Objective :: Copy the following data line for line, leaving every character unchanged.
--- BEGIN Provided data ---
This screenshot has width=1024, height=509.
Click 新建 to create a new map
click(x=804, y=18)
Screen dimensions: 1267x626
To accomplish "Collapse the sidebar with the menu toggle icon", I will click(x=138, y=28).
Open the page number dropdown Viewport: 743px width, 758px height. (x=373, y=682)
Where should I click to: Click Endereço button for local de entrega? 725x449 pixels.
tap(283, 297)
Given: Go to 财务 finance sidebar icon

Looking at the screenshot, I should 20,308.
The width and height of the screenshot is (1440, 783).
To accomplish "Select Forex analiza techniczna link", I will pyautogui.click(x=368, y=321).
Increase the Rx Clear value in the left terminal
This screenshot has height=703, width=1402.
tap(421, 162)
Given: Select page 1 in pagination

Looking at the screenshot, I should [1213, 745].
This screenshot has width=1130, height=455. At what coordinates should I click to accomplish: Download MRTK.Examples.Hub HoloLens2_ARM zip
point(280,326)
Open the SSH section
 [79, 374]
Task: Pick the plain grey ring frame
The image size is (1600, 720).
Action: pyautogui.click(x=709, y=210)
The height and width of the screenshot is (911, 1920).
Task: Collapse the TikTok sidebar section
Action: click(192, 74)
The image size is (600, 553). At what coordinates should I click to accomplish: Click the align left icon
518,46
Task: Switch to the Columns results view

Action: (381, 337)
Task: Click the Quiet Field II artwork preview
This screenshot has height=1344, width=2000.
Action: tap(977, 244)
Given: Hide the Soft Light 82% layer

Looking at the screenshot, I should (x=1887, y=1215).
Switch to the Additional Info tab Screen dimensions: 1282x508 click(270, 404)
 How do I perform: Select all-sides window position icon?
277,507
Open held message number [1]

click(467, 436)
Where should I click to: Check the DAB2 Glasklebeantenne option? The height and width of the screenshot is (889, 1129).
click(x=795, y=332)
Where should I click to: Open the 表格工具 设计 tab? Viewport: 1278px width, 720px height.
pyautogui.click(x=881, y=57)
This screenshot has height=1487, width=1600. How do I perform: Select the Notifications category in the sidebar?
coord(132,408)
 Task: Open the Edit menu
--- END Provided data ---
Task response ::
This screenshot has width=1024, height=509.
Click 新建 to create a new map
click(x=804, y=18)
Screen dimensions: 1267x626
To accomplish "Collapse the sidebar with the menu toggle icon", I will click(x=138, y=28).
Open the page number dropdown Viewport: 743px width, 758px height. (x=373, y=682)
Where should I click to: Click Endereço button for local de entrega? 725x449 pixels.
tap(283, 297)
Given: Go to 财务 finance sidebar icon

Looking at the screenshot, I should 20,308.
The width and height of the screenshot is (1440, 783).
To accomplish "Select Forex analiza techniczna link", I will pyautogui.click(x=368, y=321).
Increase the Rx Clear value in the left terminal
This screenshot has height=703, width=1402.
tap(421, 162)
Given: Select page 1 in pagination

Looking at the screenshot, I should [1213, 745].
This screenshot has width=1130, height=455. At what coordinates should I click to accomplish: Download MRTK.Examples.Hub HoloLens2_ARM zip
point(280,326)
Open the SSH section
 [79, 374]
Task: Pick the plain grey ring frame
The image size is (1600, 720).
Action: pyautogui.click(x=709, y=210)
The height and width of the screenshot is (911, 1920).
Task: Collapse the TikTok sidebar section
Action: click(192, 74)
The image size is (600, 553). At what coordinates should I click to accomplish: Click the align left icon
518,46
Task: Switch to the Columns results view

Action: (381, 337)
Task: Click the Quiet Field II artwork preview
This screenshot has height=1344, width=2000.
Action: tap(977, 244)
Given: Hide the Soft Light 82% layer

Looking at the screenshot, I should (x=1887, y=1215).
Switch to the Additional Info tab Screen dimensions: 1282x508 click(270, 404)
 How do I perform: Select all-sides window position icon?
277,507
Open held message number [1]

click(467, 436)
Where should I click to: Check the DAB2 Glasklebeantenne option? The height and width of the screenshot is (889, 1129).
click(x=795, y=332)
Where should I click to: Open the 表格工具 设计 tab? Viewport: 1278px width, 720px height.
pyautogui.click(x=881, y=57)
This screenshot has height=1487, width=1600. How do I perform: Select the Notifications category in the sidebar?
coord(132,408)
 Task: Open the Edit menu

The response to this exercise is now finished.